Aside from being a peer-to-peer file transfer protocol, BitTorrent is also the name of the official software used to connect to the BitTorrent network. BitTorrent hadn’t seen a major update in about two years, but that was before it bought out uTorrent. Now, adopting its new sibling’s interface has completely reinvigorated the original BitTorrent client.
Previously, BT had lacked features that other torrent innovators had spent time testing and investing in. Now, in one fell swoop, BT has access to everything it lacked. You can pick which files in a torrent you want to download, throttle your Internet connection to suit your whims, muck about with the Web UI and, basically, do everything that uTorrent can do.

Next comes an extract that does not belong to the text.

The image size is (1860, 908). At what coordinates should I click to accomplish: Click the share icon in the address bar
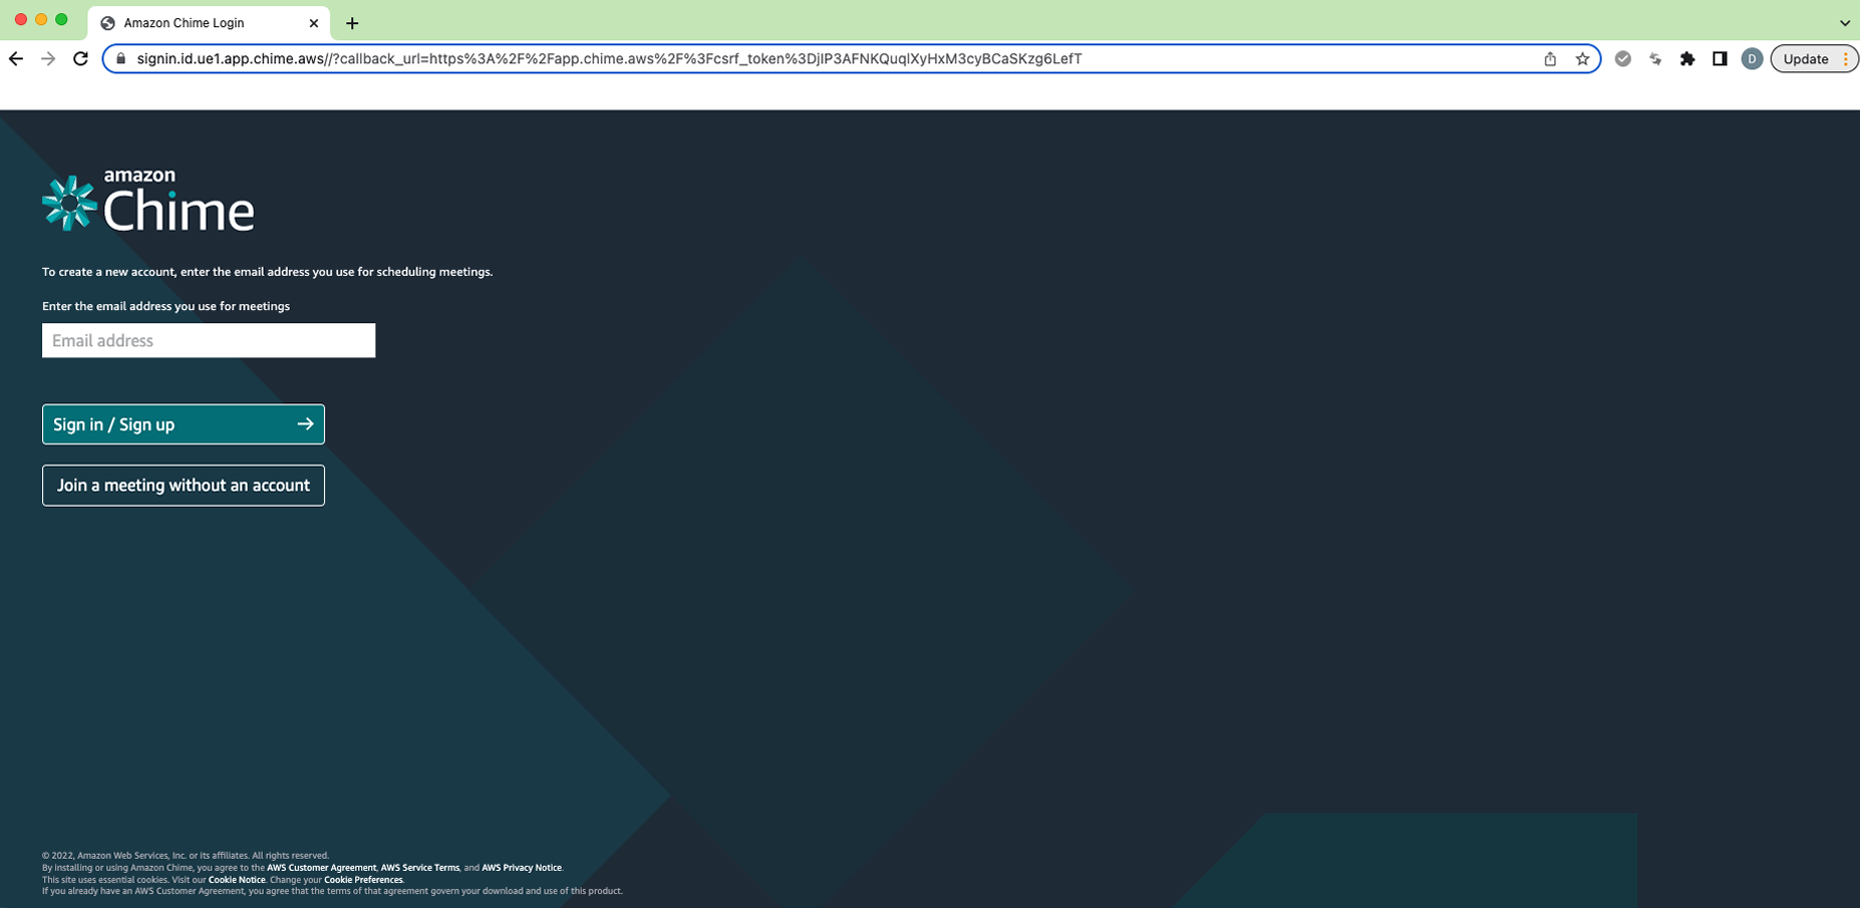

There’s an RSS tracker and search bar, just like in uTorrent, but there’s where we encounter one key difference. Where uTorrent’s search takes you to the MiniNova torrent site, BitTorrent’s goes to BitTorrent.com, a pay-for-most-content site. There’s also a menu bar item in the BitTorrent client called Get Stuff, with links to Movies, TV, Music, and Games at the BitTorrent content site.
Without a doubt, BitTorrent has taken drastic steps to reverse course and unsink its sinking ship. Although BT still eats more memory than its new sibling, it’s hogging significantly less than before. The install file reflects the new code, shrinking from nearly 6MB for version 5 to less than 1MB for version 6.
BT also comes with a small piece of software called DNA. The BT site calls it protocol for “Delivery Network Acceleration,” but beyond a nebulous description, it’s hard to tell what exactly it does.